The A5/1 algorithm has these implementations:
The implementation is specified as an argument to the device. This makes it possible use different implementations concurrently. A practical application of this feature is during lookup, where the very last steps in the chain computation are handled by the sharedmem implementation, while the bulk of the chains are produced with the bitslice code.
NIVIDIA CUDA
| implementation | concurrent chains per SMP | number of A5/1 rounds per second | total number of rounds per second per SMP |
| bitslice | 2048 | 6800 | 14M |
| bitslice2 | 4096 | 4500 | 18M |
| bitslice32 | 1024 | 12000 | 12M |
| sharedmem | 256 | 20000 | 5M |
bitslice2 is only available on GT200 class GPUs and is the same as bitslice except that 2 times as many threads are started. The GT200 GPUs have twice as many registers per SMP. The bitslice32 variant uses 32bit wide slices which is the native hardware width of the shared memory and runs faster, because it does not have to do 64bit/32bit conversions.
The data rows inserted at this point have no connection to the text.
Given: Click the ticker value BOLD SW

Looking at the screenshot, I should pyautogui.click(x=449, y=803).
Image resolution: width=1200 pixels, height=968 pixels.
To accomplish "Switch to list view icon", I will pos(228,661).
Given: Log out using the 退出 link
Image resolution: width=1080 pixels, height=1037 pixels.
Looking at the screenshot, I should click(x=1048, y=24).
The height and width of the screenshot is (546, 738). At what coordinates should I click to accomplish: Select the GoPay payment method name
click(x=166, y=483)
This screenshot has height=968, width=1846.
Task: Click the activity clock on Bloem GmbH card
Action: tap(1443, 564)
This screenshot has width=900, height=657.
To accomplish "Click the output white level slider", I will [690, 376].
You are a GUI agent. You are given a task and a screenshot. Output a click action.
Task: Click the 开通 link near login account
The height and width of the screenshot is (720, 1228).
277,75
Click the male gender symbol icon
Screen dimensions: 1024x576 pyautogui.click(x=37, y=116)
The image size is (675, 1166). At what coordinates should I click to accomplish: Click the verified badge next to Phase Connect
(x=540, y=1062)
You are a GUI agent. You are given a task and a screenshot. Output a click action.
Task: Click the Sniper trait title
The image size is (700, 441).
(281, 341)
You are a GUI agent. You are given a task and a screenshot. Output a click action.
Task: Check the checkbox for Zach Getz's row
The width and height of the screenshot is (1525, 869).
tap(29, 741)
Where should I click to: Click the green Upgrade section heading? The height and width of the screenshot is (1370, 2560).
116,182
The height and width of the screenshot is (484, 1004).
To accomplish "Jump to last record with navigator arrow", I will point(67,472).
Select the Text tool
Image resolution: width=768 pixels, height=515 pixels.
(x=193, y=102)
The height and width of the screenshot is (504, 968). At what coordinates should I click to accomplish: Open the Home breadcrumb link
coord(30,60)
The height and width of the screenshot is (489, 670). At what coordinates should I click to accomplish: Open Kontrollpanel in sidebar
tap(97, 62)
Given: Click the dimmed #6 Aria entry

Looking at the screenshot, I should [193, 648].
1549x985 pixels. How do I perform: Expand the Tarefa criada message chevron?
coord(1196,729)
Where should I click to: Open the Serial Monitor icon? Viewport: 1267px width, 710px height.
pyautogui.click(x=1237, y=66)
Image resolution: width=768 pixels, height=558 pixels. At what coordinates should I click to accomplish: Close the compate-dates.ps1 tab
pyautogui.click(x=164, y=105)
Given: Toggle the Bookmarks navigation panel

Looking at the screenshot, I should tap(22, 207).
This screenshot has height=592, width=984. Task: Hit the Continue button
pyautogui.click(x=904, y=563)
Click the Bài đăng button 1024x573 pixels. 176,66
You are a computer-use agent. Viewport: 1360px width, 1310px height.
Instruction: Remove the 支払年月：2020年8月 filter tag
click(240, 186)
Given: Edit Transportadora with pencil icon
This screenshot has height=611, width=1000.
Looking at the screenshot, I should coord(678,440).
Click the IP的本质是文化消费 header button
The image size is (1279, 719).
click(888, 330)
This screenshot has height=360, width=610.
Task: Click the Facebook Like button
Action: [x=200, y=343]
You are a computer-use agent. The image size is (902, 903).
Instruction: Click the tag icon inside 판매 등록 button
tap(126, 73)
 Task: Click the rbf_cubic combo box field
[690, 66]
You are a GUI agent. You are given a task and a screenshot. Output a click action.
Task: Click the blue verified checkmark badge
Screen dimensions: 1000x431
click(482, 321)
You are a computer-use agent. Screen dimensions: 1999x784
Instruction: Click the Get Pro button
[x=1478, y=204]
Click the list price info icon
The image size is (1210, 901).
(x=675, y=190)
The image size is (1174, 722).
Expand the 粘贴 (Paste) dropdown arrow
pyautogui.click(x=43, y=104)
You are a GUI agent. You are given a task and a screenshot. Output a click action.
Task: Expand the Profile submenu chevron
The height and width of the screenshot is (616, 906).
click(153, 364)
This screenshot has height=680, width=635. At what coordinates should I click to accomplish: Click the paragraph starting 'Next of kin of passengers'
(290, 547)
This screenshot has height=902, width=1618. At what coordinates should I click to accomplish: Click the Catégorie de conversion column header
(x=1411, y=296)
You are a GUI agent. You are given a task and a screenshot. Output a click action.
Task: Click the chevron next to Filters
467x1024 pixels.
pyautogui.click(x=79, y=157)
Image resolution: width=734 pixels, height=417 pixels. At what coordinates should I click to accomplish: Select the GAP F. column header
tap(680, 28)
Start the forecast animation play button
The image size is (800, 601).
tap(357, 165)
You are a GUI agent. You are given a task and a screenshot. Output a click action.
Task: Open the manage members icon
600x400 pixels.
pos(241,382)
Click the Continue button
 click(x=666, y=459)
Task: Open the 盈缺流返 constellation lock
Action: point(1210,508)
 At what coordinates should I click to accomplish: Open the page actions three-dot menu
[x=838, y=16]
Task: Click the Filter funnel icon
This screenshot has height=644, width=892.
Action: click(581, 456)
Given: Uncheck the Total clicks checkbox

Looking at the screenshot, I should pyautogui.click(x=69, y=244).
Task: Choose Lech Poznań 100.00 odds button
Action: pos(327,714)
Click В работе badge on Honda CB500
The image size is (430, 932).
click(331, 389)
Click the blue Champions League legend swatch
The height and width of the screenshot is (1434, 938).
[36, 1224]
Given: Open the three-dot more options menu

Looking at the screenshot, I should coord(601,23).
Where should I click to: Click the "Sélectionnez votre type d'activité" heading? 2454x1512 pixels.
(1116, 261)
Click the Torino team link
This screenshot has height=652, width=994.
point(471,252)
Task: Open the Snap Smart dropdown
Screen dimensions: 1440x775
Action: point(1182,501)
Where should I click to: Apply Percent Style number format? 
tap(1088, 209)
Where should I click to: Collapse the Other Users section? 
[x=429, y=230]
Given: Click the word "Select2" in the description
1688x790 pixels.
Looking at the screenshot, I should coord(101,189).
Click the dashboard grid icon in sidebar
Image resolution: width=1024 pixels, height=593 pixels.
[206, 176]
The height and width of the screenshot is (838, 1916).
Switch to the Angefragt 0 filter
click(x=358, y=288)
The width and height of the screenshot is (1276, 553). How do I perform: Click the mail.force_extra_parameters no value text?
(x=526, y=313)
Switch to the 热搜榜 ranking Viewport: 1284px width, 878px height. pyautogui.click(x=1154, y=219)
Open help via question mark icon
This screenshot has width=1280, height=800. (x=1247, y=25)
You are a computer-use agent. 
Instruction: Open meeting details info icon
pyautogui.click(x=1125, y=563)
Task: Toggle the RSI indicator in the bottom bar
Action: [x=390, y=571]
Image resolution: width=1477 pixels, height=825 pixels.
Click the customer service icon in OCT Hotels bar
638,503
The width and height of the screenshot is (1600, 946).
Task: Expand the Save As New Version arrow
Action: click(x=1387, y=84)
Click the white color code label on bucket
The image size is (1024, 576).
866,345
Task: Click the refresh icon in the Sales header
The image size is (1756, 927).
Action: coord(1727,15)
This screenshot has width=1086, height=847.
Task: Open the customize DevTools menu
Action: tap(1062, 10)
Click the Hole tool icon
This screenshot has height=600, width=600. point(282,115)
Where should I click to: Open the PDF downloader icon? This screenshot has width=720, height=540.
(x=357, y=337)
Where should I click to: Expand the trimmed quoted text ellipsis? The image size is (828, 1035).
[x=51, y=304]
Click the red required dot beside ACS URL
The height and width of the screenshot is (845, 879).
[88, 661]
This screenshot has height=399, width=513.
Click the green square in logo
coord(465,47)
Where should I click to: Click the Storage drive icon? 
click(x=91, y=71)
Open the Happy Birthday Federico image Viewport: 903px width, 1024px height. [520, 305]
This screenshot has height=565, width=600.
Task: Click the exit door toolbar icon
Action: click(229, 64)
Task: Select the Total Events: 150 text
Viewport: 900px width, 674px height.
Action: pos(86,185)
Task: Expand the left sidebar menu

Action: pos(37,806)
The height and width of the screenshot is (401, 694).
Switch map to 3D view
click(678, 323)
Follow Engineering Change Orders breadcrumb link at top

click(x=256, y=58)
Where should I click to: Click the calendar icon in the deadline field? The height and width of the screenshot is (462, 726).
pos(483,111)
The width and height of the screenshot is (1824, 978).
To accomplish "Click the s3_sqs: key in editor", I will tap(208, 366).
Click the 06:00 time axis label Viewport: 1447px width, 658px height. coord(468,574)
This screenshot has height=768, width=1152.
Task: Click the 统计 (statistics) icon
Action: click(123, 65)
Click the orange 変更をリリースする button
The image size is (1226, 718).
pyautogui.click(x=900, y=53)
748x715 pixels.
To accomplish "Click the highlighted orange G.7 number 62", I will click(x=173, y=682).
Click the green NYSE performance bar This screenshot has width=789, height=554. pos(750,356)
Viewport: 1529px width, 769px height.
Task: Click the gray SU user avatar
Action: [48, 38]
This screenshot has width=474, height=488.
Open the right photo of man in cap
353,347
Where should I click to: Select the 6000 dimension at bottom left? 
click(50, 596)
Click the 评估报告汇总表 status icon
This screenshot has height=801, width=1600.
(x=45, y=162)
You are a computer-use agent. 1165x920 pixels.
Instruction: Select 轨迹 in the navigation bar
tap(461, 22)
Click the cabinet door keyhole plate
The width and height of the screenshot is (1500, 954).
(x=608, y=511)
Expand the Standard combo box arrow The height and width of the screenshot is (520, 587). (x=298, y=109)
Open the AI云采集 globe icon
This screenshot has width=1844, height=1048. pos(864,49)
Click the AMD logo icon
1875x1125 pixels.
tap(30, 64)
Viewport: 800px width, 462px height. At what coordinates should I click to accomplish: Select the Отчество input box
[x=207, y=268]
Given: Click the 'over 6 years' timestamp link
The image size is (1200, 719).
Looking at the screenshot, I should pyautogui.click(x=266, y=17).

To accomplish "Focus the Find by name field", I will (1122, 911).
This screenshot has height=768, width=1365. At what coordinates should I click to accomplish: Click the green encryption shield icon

currently not maintained or for testing purposes only:
- simple
- mixedmem
- interleaved
bitslice
uses a vertical arrangement of the data. This implementation achieves the highest throughput. These options are given to the device option: For example:
--device cuda:blocks=4:implementation=bitslice
- blocks=integer
- the number of blocks to use. should be the number of Streaming Multiprocessors (= 8 cores) for devices before Compute capability 1.0 and twice that number for more sophisticated hardware. Best value chosen automatically.
- threads=integer
- must be 128
simple (for testing only)
straightforward one bit at a time and very slow. do not use it.
sharedmem
uses the shared memory of the GPU. this is the fastest in terms of operations per second. These options can be given to the device option:
- blocks=integer
- number should be the number of SMPs
- threads=integer
- Defaults to 256. By changing this one can trade throughput for latency. Values should by multiples of 32.
mixedmem (deprecated)
uses both the shared memory and the global memory. this one is the fastest for a single block but suffers from memory bus shortage for any significant number of blocks.
interleaved (deprecated)
one can mix sharedmem and mixedmem, so that most cores use shared memory only and some use global memory too. this gives best improvements on cards with few cores, but also then there is not much room for improvement if you can speed up 25% of your cores by 25%. Currently not working.